● Task directions
Put every line of the records below into a Markdown table with two columns, Row and Line, numbering the rows and leaving out blank lines.

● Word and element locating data
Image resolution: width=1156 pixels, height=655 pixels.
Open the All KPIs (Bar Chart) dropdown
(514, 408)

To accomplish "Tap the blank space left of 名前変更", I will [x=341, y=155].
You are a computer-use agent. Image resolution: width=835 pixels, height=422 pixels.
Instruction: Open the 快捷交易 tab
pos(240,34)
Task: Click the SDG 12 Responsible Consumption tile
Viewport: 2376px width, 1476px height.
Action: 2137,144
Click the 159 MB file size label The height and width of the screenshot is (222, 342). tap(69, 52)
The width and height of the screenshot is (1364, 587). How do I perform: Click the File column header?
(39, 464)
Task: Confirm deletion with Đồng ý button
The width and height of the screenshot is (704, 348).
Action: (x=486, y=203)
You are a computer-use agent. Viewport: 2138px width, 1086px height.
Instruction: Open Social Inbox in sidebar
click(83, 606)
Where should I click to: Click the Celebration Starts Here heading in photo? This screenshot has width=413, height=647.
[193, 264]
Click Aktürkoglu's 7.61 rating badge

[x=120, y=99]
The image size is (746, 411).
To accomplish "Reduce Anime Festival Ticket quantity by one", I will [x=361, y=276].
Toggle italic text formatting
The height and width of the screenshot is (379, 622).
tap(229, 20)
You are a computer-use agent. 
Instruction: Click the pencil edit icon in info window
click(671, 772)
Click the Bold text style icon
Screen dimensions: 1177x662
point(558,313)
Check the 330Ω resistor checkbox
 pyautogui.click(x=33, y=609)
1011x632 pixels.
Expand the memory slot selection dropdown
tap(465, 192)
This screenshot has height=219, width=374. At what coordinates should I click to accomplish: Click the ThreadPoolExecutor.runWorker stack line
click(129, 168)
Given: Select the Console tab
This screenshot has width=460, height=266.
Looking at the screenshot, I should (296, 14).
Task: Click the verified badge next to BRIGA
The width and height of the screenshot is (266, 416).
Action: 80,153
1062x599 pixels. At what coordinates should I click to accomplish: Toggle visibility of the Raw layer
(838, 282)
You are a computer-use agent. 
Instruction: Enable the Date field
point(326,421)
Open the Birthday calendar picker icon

● Solution for this task
| Row | Line |
|---|---|
| 1 | Image resolution: width=1156 pixels, height=655 pixels. |
| 2 | Open the All KPIs (Bar Chart) dropdown |
| 3 | (514, 408) |
| 4 | To accomplish "Tap the blank space left of 名前変更", I will [x=341, y=155]. |
| 5 | You are a computer-use agent. Image resolution: width=835 pixels, height=422 pixels. |
| 6 | Instruction: Open the 快捷交易 tab |
| 7 | pos(240,34) |
| 8 | Task: Click the SDG 12 Responsible Consumption tile |
| 9 | Viewport: 2376px width, 1476px height. |
| 10 | Action: 2137,144 |
| 11 | Click the 159 MB file size label The height and width of the screenshot is (222, 342). tap(69, 52) |
| 12 | The width and height of the screenshot is (1364, 587). How do I perform: Click the File column header? |
| 13 | (39, 464) |
| 14 | Task: Confirm deletion with Đồng ý button |
| 15 | The width and height of the screenshot is (704, 348). |
| 16 | Action: (x=486, y=203) |
| 17 | You are a computer-use agent. Viewport: 2138px width, 1086px height. |
| 18 | Instruction: Open Social Inbox in sidebar |
| 19 | click(83, 606) |
| 20 | Where should I click to: Click the Celebration Starts Here heading in photo? This screenshot has width=413, height=647. |
| 21 | [193, 264] |
| 22 | Click Aktürkoglu's 7.61 rating badge |
| 23 | [x=120, y=99] |
| 24 | The image size is (746, 411). |
| 25 | To accomplish "Reduce Anime Festival Ticket quantity by one", I will [x=361, y=276]. |
| 26 | Toggle italic text formatting |
| 27 | The height and width of the screenshot is (379, 622). |
| 28 | tap(229, 20) |
| 29 | You are a computer-use agent.  |
| 30 | Instruction: Click the pencil edit icon in info window |
| 31 | click(671, 772) |
| 32 | Click the Bold text style icon |
| 33 | Screen dimensions: 1177x662 |
| 34 | point(558,313) |
| 35 | Check the 330Ω resistor checkbox |
| 36 |  pyautogui.click(x=33, y=609) |
| 37 | 1011x632 pixels. |
| 38 | Expand the memory slot selection dropdown |
| 39 | tap(465, 192) |
| 40 | This screenshot has height=219, width=374. At what coordinates should I click to accomplish: Click the ThreadPoolExecutor.runWorker stack line |
| 41 | click(129, 168) |
| 42 | Given: Select the Console tab |
| 43 | This screenshot has width=460, height=266. |
| 44 | Looking at the screenshot, I should (296, 14). |
| 45 | Task: Click the verified badge next to BRIGA |
| 46 | The width and height of the screenshot is (266, 416). |
| 47 | Action: 80,153 |
| 48 | 1062x599 pixels. At what coordinates should I click to accomplish: Toggle visibility of the Raw layer |
| 49 | (838, 282) |
| 50 | You are a computer-use agent.  |
| 51 | Instruction: Enable the Date field |
| 52 | point(326,421) |
| 53 | Open the Birthday calendar picker icon |